Now query is using agentguid index and taking 1min 17 sec.

But if I specify a query hint like

option (table hint(A, index(DETECTED_UTC)))

It takes 4 sec.

Why SQL Server is not considering detected_utcin query plan. Can the query be modified so that it'll use detected_utc index. I don't want to specify query hint in my query.

SELECT
    AUTO_ID
FROM
    (
      SELECT
        ROW_NUMBER() OVER ( ORDER BY A.DETECTED_UTC DESC ) AS ROWNUM
      , A.AUTO_ID
      , A.DETECTED_UTC
      FROM
        A
        INNER JOIN B
        ON A.AGENTGUID = B.AgentGUID
        LEFT JOIN C
        ON B.ParentID = C.AutoID
      WHERE
        ( DETECTED_UTC > DATEADD(day, -7, GETUTCDATE()) )
        AND ( APPROVAL_STATUS = '0' )
        AND IS_ROOT = '1'
        AND EXISTS ( SELECT
                        1
                     FROM
                        B epf
                     WHERE
                        epf.AgentGUID IS NOT NULL
                        AND epf.AgentGUID = A.AGENTGUID
                        AND epf.ParentID IN (
                        SELECT
                            AutoID
                        FROM
                            C
                        WHERE
                            AutoID IN ( SELECT
                                            NodeID
                                        FROM
                                            D
                                        WHERE
                                            D.GroupID IN ( 42 ) ) ) )
    ) AS TEMP
WHERE
    ROWNUM >= 1000
    AND ROWNUM < 1041
ORDER BY
    DETECTED_UTC DESC 

Upvotes: 2

Views: 657

Answers (2)

gbn
gbn

Reputation: 432611

  • Your JOIN is on AGENTGUID
  • Your WHERE uses DETECTED_UTC, APPROVAL_STATUS, IS_ROOT

Only the DETECTED_UTC column is useful in the detected_utc index to the optimiser: the other columns used are included columns.
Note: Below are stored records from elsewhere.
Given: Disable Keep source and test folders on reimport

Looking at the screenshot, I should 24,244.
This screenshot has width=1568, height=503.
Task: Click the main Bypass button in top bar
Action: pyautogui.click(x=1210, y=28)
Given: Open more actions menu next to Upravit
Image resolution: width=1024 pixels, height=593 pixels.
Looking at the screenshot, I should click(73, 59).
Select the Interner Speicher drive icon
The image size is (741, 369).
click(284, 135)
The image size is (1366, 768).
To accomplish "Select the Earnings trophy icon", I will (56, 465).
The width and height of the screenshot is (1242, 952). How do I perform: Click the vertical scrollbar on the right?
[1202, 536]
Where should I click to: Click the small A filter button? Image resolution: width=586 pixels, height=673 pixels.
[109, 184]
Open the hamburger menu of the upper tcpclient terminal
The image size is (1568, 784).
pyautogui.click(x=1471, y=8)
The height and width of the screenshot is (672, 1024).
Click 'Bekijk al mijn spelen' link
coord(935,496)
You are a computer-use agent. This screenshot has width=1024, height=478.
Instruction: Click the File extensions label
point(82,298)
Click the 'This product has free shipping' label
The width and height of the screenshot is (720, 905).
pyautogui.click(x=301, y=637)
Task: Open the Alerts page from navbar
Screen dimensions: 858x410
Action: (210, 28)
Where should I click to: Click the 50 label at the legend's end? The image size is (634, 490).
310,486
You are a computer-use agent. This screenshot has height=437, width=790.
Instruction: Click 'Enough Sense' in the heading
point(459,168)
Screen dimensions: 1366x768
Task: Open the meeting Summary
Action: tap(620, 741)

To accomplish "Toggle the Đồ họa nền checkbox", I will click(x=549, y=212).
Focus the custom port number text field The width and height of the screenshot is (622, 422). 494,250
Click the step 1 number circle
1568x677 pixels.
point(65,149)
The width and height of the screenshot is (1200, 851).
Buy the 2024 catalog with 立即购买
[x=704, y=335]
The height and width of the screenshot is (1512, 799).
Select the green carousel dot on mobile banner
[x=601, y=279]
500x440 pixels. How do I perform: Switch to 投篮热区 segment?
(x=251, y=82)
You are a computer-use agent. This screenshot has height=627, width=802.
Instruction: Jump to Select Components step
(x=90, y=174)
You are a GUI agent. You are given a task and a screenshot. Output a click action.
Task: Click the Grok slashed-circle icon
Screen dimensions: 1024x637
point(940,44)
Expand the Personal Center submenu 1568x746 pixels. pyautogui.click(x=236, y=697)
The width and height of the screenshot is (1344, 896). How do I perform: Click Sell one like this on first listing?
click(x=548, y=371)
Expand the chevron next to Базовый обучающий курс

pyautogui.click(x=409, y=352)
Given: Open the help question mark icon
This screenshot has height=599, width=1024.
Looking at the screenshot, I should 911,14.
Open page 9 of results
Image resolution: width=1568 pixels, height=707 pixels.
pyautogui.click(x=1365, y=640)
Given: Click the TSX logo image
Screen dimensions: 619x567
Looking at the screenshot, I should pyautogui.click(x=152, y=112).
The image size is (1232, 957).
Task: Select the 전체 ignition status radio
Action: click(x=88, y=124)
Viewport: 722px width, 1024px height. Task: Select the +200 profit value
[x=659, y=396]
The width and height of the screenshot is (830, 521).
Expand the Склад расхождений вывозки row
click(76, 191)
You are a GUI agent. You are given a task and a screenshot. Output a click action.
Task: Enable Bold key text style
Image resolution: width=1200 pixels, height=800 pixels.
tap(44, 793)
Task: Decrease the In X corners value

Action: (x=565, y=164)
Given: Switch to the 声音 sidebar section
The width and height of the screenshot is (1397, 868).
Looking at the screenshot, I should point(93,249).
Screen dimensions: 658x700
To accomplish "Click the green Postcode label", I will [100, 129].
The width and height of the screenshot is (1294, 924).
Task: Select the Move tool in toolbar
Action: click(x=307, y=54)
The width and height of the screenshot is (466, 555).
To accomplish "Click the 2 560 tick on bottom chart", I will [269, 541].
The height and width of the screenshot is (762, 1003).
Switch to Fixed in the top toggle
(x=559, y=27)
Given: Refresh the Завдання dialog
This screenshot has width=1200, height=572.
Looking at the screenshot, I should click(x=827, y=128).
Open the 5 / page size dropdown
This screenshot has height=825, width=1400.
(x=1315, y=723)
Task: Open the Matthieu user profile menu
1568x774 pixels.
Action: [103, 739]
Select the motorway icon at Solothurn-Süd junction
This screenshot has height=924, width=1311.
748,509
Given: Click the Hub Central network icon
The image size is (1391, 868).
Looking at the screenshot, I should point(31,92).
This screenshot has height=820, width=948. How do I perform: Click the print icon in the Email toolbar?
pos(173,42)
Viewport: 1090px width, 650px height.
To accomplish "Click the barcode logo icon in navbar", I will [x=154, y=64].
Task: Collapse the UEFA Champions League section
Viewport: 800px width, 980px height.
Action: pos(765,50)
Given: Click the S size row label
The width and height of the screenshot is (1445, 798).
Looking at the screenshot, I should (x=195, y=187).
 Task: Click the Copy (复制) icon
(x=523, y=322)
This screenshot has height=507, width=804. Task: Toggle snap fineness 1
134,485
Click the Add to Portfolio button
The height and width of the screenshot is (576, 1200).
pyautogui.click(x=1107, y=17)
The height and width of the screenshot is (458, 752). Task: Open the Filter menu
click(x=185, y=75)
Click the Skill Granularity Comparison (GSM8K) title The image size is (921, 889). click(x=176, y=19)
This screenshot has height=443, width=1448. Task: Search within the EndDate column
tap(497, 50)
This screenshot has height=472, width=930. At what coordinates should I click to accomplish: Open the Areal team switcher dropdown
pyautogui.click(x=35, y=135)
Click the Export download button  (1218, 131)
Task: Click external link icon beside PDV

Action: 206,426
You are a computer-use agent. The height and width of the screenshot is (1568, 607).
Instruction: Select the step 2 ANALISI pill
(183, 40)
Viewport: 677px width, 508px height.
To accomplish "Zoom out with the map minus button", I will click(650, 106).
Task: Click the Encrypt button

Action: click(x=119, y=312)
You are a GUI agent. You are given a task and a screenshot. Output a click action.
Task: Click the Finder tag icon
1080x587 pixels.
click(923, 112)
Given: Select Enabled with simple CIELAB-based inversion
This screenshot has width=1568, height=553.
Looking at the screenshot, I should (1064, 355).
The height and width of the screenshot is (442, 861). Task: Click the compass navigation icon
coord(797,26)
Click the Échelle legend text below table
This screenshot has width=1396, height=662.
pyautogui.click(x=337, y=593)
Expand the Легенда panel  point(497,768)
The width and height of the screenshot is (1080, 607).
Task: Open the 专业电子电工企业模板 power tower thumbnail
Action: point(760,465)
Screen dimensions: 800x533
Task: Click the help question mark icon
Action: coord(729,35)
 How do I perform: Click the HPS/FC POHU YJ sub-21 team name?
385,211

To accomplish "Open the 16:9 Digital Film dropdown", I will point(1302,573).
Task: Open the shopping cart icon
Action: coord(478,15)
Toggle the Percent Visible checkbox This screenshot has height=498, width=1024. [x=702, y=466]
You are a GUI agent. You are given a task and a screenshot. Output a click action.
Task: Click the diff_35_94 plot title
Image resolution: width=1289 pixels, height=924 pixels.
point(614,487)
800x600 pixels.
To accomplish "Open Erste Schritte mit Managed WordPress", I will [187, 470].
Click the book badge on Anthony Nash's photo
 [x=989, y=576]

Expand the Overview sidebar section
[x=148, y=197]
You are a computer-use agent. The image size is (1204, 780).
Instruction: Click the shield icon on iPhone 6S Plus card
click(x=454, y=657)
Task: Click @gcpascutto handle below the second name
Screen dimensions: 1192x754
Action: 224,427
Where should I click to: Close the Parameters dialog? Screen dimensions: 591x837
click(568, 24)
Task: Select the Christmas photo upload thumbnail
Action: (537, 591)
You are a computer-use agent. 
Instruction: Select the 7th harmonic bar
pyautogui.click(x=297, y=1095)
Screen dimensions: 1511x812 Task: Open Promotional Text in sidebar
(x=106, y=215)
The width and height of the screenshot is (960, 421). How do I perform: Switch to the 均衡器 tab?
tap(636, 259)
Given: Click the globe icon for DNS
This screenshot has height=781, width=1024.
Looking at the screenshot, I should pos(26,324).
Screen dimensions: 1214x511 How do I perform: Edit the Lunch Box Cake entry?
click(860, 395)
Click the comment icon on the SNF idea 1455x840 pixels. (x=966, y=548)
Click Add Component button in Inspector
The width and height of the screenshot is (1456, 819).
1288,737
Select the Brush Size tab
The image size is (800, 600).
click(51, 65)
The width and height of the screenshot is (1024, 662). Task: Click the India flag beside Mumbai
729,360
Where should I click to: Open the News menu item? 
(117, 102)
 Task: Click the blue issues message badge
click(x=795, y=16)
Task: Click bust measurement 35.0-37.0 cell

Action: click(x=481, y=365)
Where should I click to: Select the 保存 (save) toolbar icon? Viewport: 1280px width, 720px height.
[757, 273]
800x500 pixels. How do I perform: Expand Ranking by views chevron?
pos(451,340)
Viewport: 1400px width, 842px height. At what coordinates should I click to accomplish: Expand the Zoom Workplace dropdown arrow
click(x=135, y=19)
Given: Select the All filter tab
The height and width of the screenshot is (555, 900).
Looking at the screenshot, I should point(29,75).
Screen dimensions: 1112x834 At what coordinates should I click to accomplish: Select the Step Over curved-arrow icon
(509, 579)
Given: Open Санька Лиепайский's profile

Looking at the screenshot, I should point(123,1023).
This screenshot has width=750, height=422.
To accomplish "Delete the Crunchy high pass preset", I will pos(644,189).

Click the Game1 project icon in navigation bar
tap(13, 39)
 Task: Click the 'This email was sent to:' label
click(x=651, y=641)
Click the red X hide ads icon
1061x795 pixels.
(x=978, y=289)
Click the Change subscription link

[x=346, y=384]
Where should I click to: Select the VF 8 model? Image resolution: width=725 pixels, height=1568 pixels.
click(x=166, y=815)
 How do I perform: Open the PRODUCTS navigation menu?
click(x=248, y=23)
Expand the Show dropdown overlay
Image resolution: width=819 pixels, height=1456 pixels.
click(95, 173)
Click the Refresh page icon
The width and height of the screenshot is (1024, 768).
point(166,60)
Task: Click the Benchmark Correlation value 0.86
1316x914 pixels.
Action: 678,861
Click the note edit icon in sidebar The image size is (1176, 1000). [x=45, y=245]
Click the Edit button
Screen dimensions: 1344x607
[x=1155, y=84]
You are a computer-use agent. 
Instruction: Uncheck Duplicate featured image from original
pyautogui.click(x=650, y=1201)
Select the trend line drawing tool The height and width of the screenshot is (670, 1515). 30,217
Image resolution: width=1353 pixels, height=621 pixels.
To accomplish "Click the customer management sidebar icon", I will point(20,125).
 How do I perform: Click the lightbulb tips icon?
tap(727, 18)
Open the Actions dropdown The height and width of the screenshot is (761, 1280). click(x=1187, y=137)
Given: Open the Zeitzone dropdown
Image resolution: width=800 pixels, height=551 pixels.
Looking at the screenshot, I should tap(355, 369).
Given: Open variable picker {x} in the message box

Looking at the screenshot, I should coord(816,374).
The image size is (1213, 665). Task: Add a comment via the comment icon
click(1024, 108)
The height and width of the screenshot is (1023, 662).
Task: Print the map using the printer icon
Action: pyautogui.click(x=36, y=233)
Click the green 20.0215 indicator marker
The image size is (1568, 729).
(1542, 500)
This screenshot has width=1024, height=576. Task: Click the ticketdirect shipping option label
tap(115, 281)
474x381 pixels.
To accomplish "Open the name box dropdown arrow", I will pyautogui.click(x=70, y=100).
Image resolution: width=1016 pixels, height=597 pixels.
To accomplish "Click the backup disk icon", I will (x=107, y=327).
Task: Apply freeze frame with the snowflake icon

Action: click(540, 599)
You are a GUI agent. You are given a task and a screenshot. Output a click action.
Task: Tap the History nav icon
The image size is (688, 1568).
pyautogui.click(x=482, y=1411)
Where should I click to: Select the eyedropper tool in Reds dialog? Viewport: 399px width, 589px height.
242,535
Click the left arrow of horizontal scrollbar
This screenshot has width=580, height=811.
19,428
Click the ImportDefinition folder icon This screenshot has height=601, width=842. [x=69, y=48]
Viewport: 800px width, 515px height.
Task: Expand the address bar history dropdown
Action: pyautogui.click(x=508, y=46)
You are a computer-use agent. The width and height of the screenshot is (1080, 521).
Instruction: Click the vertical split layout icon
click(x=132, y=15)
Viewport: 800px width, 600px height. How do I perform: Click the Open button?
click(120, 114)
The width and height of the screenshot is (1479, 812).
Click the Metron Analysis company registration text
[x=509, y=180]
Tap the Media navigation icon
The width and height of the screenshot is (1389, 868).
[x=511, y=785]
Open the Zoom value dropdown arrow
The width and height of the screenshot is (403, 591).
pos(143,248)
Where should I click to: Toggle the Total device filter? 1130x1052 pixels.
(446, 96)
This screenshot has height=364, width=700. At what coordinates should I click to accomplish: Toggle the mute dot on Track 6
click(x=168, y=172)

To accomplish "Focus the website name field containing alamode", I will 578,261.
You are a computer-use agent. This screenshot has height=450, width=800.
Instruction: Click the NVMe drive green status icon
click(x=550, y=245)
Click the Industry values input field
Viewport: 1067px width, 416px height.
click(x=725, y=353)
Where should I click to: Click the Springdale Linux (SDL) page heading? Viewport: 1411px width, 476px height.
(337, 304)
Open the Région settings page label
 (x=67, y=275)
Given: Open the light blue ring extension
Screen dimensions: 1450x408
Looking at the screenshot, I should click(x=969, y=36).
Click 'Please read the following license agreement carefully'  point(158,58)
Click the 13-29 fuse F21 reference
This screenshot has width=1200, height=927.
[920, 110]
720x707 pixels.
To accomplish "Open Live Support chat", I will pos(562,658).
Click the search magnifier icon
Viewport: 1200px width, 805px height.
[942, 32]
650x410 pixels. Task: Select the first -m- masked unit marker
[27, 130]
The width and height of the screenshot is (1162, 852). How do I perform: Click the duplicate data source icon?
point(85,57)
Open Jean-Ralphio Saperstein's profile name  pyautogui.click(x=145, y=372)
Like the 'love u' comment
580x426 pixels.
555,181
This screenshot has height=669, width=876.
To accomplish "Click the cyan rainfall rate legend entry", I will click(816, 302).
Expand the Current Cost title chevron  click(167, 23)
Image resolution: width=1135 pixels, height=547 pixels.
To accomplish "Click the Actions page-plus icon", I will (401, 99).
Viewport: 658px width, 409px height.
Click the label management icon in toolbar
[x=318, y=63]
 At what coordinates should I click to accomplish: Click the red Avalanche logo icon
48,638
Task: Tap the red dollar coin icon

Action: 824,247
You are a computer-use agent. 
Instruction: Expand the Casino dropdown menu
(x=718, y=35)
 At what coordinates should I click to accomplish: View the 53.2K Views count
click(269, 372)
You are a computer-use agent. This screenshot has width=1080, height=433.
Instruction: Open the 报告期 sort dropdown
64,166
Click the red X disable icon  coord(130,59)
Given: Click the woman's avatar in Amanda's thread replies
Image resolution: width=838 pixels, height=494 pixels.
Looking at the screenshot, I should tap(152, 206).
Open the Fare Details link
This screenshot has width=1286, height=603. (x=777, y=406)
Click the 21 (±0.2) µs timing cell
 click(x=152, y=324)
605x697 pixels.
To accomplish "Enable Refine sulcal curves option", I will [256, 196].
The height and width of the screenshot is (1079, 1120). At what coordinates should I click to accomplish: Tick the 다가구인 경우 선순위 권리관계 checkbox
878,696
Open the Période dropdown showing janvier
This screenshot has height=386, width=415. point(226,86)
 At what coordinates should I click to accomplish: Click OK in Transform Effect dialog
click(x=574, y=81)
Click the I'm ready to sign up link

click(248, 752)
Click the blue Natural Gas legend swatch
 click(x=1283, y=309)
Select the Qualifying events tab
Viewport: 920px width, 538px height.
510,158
Your index hint overrides this: I suspect you'll see lookups or spools or sorts in the plan with the hint to workaround the included columns not being key columns in the index

I'd expect that one of these would be more useful

(AGENTGUID, DETECTED_UTC DESC, APPROVAL_STATUS, IS_ROOT) INCLUDE (AUTO_ID)
(DETECTED_UTC DESC, AGENTGUID, APPROVAL_STATUS, IS_ROOT) INCLUDE (AUTO_ID)

Upvotes: 1

MatBailie
MatBailie

Reputation: 86775

The optimiser is estimating that the JOIN is the most selective part of the query. Based on that estimate, it is making choices to make that join as performant as possible.

Your use of an index hint shows that the estimated selectivity is wrong. Updating statistics and recompiling the code MAY help here, but just as likely it won't : The query is highly complex and the best query plan (and so which index to use) will depend on what data exists, and the characteristics of that data, in several different tables.

I would either keep using the hint (if the basic characteristics of your data won't change), or create a compound index as suggested by GBN.